It's amazing the movies people take seriously now.
There was a ridiculous movie called Homicide written by David Mamet. A Jewish detective investigates the murder of a Jewish shop owner. It turns out they were involved in some Zionist group which has a secret cache of weapons. The Jewish detective comes to embrace his Jewish identity by blowing up a building if I'm remembering correctly, and this was presented a good thing.
It was like if Mickey Spillane tried to write a novel about anti-Semitism. I was amazed that people took it seriously. It got good reviews at the time but has disappeared since then.
And I finally watched the movie Gran Torino starring elderly California millionaire Clint Eastwood.
It reminded me of the spoof movie trailers they used to show on Mad TV and the old cartoon The Critic. They showed trailers for movies with bizarre casting decisions. They had Woody Allen in a Die Hard-like action film---terrorists take over the prep school for Korean girls where he works as a clarinet teacher. "More violent than his early, funnier movies," they quote one critic as saying.

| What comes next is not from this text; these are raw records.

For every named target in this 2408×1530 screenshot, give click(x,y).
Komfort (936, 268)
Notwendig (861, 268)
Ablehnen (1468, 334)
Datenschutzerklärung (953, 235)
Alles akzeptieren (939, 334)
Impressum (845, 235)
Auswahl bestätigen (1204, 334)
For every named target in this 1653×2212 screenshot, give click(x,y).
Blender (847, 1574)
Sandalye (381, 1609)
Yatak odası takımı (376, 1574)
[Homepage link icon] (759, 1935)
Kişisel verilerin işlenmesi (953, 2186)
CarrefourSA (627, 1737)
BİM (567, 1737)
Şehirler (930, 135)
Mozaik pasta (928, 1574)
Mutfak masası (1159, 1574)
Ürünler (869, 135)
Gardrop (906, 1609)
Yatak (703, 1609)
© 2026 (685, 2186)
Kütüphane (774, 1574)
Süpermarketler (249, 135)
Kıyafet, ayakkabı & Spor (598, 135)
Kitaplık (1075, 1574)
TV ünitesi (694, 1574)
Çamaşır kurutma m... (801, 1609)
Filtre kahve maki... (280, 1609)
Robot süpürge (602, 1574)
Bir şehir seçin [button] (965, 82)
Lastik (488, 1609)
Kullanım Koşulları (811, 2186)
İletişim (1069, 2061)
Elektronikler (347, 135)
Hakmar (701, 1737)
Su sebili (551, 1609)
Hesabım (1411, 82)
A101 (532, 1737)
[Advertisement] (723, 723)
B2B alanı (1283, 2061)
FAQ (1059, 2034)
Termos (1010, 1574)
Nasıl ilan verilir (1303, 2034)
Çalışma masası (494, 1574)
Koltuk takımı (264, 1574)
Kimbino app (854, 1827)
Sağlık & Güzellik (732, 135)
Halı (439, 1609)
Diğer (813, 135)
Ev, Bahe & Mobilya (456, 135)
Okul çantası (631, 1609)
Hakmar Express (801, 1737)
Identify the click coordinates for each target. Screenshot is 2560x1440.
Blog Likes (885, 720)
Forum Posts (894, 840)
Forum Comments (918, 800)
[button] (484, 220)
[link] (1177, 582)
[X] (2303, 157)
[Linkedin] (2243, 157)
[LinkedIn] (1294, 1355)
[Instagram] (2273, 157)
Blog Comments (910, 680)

Gran Torino was like The Pawnbroker starring Clint Eastwood as Dirty Harry.
In The Pawnbroker, Rod Steiger played a traumatized concentration camp survivor who now works as a pawnbroker in a bad neighborhood. He tries to repress all emotion. An ineffectual social worker tries to counsel him and he teaches his trade to a young ethnic.
In Gran Torino, Clint Eastwood plays a traumatized Korean War veteran who is a horrible person. An ineffectual Catholic priest tries to counsel him and he teaches his trade to a Hmong neighbor. And he threatens people with guns, saying Dirty Harry-like things to them as they stand watching him reach into his jacket for a gun.
I may be giving too much away here, but this might have been considered a serious film because Clint Eastwood didn't actually kill anyone.